97

322 34 7
                                    

Sur ces mots, j'éteins rageusement ma lampe torche et je cours droit devant moi. Plusieurs fois, je me prends le mur en pleine face, je trébuche, je tombe ... Mais je continue d'avancer. Une fois que je retrouve l'endroit où nous avions laissés nos sacs à dos, j'allume ma lampe torche et je fouille rageusement dans nos affaires pour sortir mon carnet de croquis et mon crayon. Là, je commence à noircir une page, sans réellement prêter attention à ce que j'esquisse. J'ai du mal à calmer mon rythme cardiaque.

Keo m'appelle quelques mètres plus loin. J'éteins la lampe pour qu'il ne me voie pas et me recroqueville contre le mur. Sauf que ça ne sert à rien, puisqu'il me finit par me retrouver. Il tâtonne longtemps les alentours avant de palper le haut de ma tête.

- Neela ?

Je ne réponds pas. Je l'entends s'accroupir près de moi, et poser ses doigts sur mes mains. Il attrape ma lampe torche, et rallume la lumière pour nous éclairer tous les deux. Le garçon me regarde un petit sans trop savoir quoi dire. Ne pouvant soutenir son regard azur, je baisse les yeux sur la page que je viens de remplir à coups de crayons. Je ne sais même pas ce que j'ai voulu reproduire.

- Eh, souffle Keo tandis que j'arrache le papier pour venir l'écraser entre mes mains. Regarde-moi.

Je lève la tête à contrecœur. Bizarrement, il n'a pas l'air en colère contre moi, pas plus que je n'ai l'air de lui faire pitié. Non, il est là à m'observer patiemment. C'en est presque déconcertant.

- Excuse-moi, bredouillé-je en fourrant mes mains dans les poches de l'imperméable. Je ne voulais pas m'énerver comme ça. C'est juste que ... Je commence à en avoir marre des gens qui me disent quoi faire, sous prétexte que je suis « plus fragile » que les autres.

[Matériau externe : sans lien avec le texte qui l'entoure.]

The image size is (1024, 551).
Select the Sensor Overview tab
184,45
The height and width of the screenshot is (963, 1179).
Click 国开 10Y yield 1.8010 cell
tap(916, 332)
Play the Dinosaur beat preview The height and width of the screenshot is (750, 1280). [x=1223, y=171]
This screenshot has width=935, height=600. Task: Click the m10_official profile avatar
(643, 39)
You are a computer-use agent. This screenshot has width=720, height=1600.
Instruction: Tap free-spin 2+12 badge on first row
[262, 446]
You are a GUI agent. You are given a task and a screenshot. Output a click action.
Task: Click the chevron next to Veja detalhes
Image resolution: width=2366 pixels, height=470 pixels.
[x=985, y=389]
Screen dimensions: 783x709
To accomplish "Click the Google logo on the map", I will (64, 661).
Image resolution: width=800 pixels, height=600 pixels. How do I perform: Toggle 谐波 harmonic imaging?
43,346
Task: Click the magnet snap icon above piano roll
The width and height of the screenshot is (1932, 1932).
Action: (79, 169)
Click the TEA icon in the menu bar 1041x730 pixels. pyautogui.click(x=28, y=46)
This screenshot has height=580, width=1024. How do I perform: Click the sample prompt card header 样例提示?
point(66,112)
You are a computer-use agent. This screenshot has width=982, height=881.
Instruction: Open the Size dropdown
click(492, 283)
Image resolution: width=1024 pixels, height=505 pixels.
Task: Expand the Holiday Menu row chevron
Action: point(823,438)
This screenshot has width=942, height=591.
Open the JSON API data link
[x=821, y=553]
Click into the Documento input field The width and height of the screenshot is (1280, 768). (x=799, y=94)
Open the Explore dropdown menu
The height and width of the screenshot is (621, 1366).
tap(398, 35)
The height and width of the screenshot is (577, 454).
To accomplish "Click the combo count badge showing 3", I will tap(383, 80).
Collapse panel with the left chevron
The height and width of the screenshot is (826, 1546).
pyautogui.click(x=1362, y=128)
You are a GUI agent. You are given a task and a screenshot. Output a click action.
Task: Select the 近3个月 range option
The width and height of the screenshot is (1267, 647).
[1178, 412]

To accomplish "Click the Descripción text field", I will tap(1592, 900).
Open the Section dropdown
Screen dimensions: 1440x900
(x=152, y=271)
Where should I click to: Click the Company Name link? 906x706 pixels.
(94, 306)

J'ai mimé des guillemets rageurs à « plus fragile ». Je repense à toutes ces fois où Laslo m'a défini comme telle, et mon sang se met à bouillonner dans mes veines. Et dire qu'il pensait me complimenter, ainsi. Pathétique. Keo lève les yeux au ciel et me lance :

- Je sais pas comment t'en es venue à penser que je te prends pour une faible, mais c'est faux.

- Ne me mens pas, je réponds. Les autres m'ont rabâché avec ça toute ma vie, alors je sais que je le suis.

Il lâche un bruyant soupir avant de s'asseoir à côté de moi et de replier ses jambes devant lui.

- Tu me gonfles avec ça. Neela, tu veux vraiment savoir qui sont les faibles dans l'histoire ? Je vais te la faire courte : il s'agit des rouges et des bleus qui se font laver le cerveau par Roudaut. Le jour où tu comprendras que ta prise de conscience est une force, tout sera plus facile pour toi. J'en suis sûr.

Je hausse les épaules.

- Je ne sais pas, je suis tellement perdue. J'ai l'impression que tout ce qu'il m'arrive me dépasse. Maman est morte, Laslo me trahit, je m'allie avec toi alors que nous sommes censés être ennemis et maintenant ... La région toute entière veut notre peau. J'en ai marre. Tout ce que je voudrais, c'est faire une pause. Là, tout de suite.

- Je te comprends. Je suis autant fatigué que toi, Neela. Physiquement et mentalement. Mais pour le moment il faut qu'on sache où aller, et après on pourra se soucier de tout le reste. La sécurité prime.

- Je ne veux pas quitter la région, dis-je faiblement.

Pendant qu'il réfléchit, Keo baisse les yeux et se passe la langue sur la lèvre inférieure. Ensuite, il pose la lampe par terre pour venir me prendre les mains. Le faisceau de lumière se retrouve dirigé vers le mur en face. J'aperçois difficilement le visage du garçon dans la pénombre.